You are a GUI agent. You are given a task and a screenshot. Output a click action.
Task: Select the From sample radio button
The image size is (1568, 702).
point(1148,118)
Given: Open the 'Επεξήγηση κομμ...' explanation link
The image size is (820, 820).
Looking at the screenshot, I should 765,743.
---
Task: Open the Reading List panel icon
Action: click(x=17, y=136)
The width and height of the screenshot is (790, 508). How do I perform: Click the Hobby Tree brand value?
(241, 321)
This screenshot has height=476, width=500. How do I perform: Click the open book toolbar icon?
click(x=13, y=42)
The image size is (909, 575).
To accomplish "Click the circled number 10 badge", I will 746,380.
* * *
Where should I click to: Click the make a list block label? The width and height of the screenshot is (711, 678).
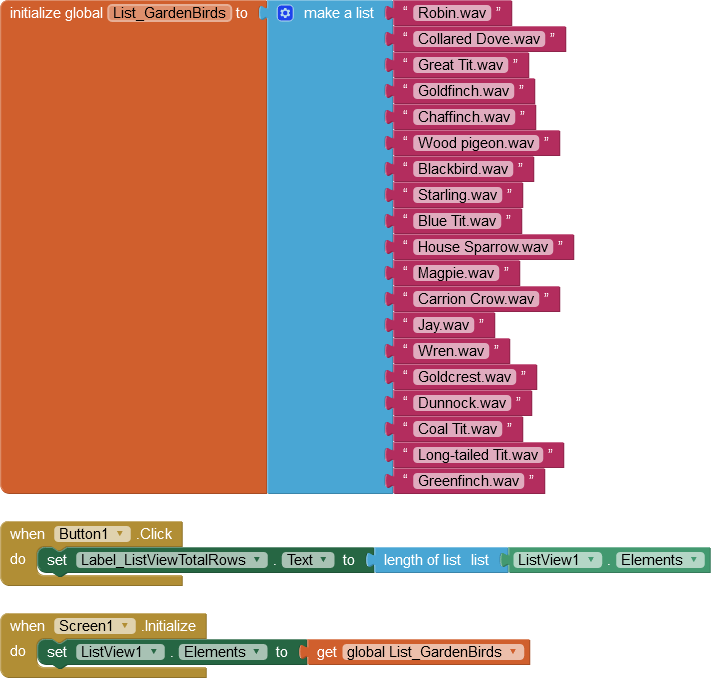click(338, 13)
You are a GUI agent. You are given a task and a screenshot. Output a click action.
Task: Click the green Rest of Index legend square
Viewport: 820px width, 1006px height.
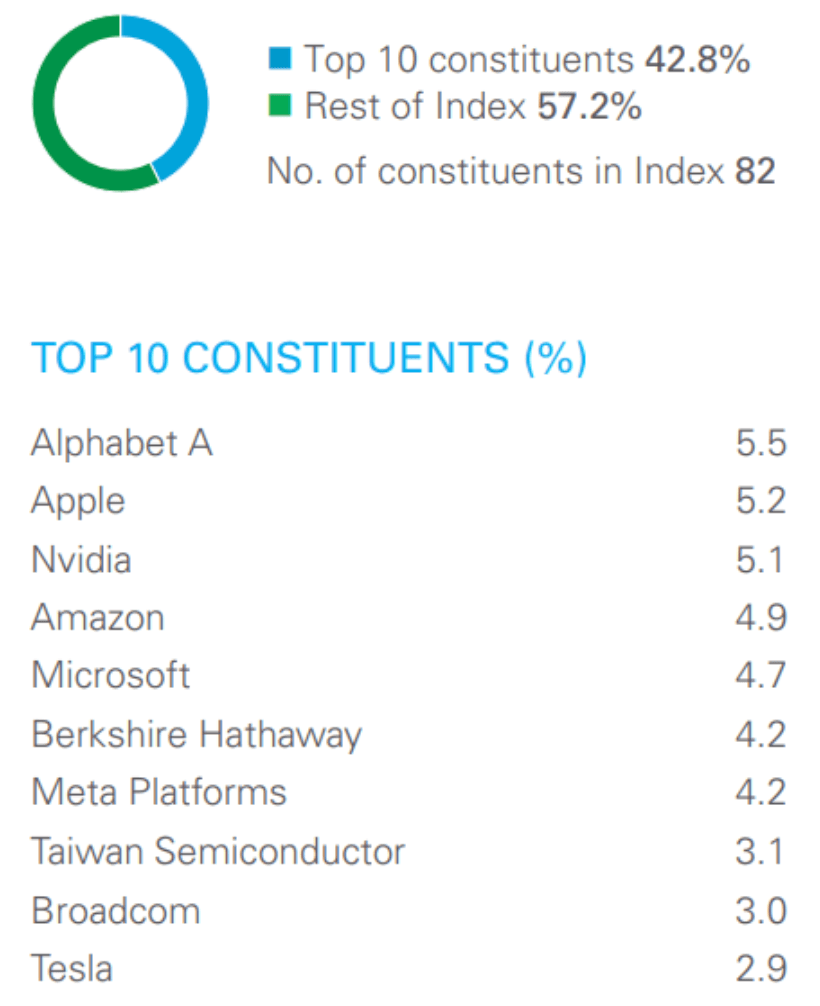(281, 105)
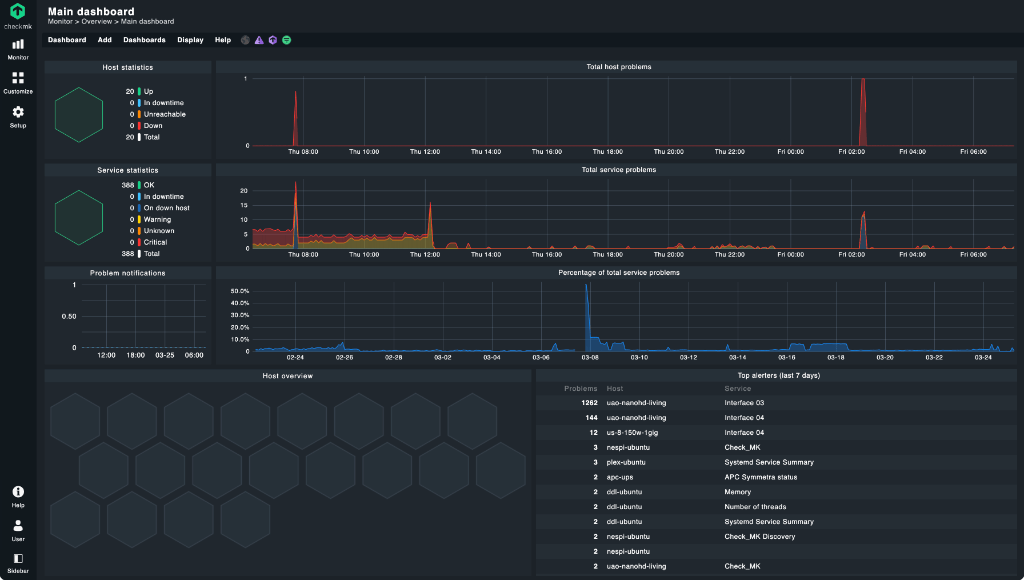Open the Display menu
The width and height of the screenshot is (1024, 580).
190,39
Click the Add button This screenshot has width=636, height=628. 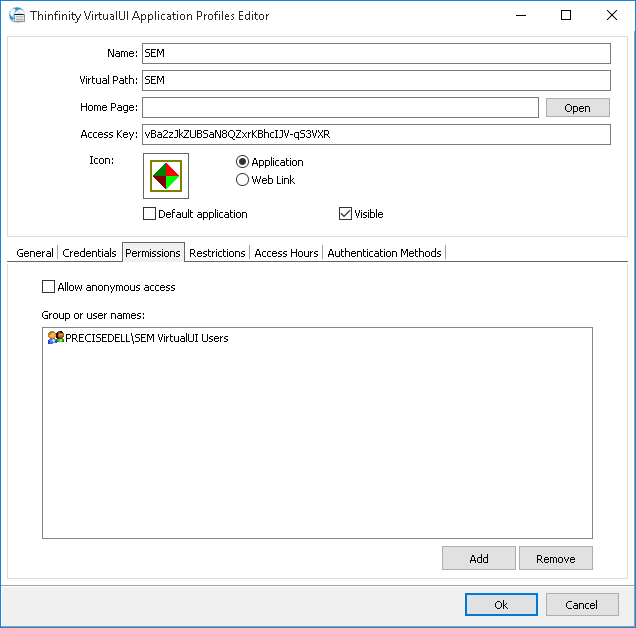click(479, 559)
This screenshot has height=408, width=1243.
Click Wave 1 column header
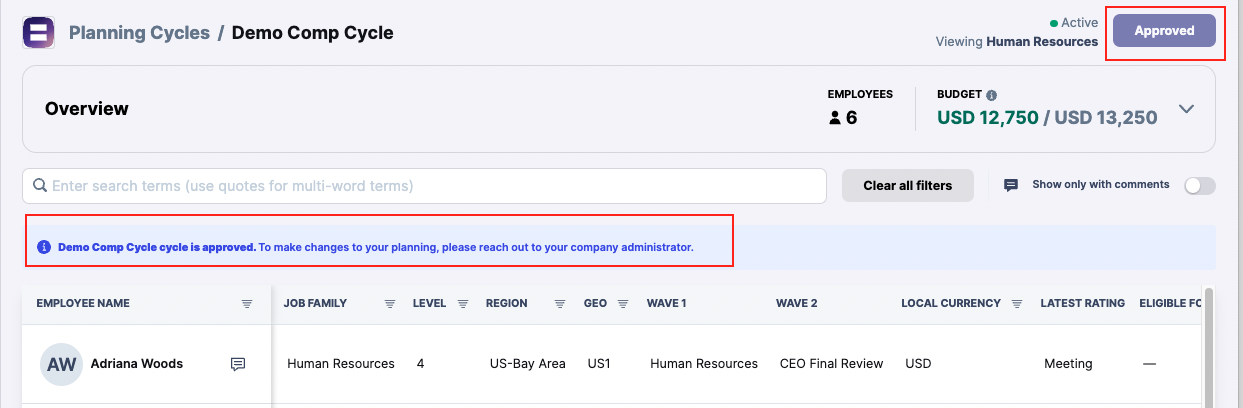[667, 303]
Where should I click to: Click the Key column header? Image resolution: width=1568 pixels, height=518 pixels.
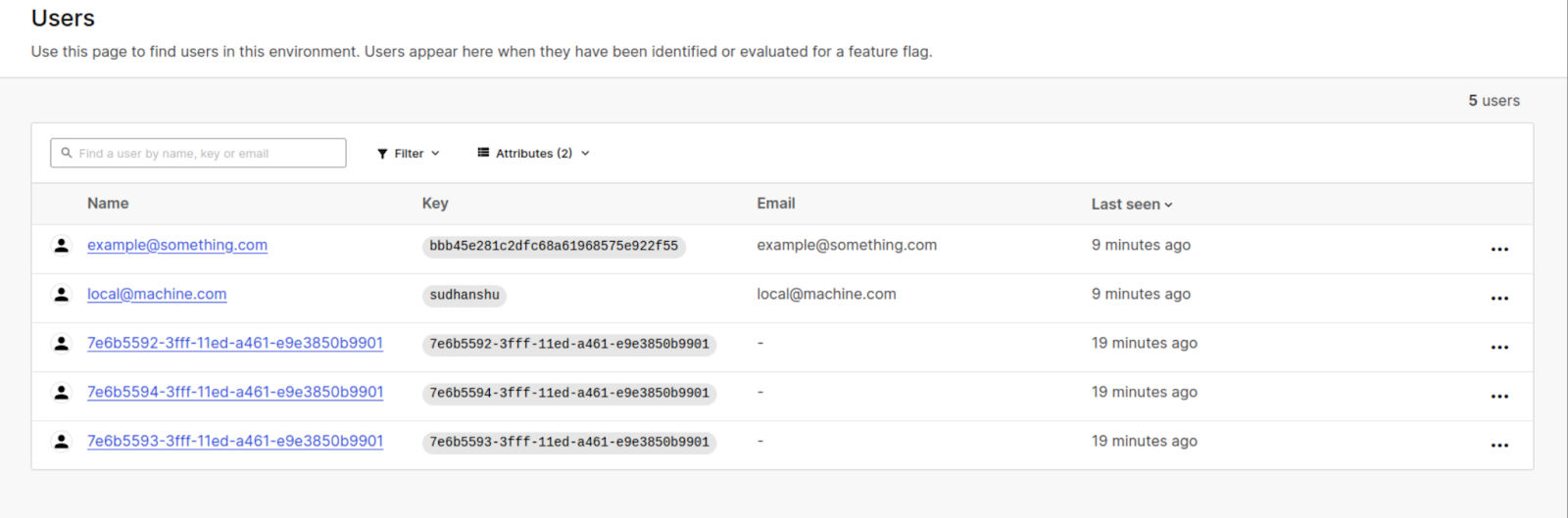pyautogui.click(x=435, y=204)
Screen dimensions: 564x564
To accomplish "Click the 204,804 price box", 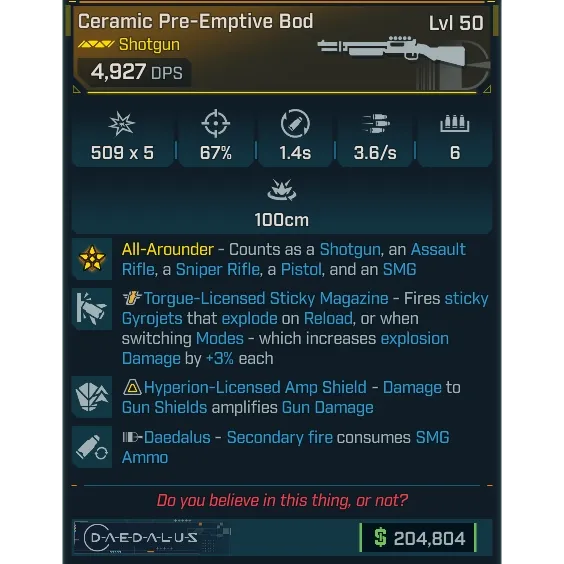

Exercise aim: Above, find the line with "Click Wave 1 column header"; copy it and every line down to the line with "the 204,804 price", exactly and both included, but no pictures.

Exercise response:
Click Wave 1 column header
[667, 303]
Where should I click to: Click the Key column header? Image resolution: width=1568 pixels, height=518 pixels.
pyautogui.click(x=435, y=204)
Screen dimensions: 564x564
To accomplish "Click the 204,804 price box", 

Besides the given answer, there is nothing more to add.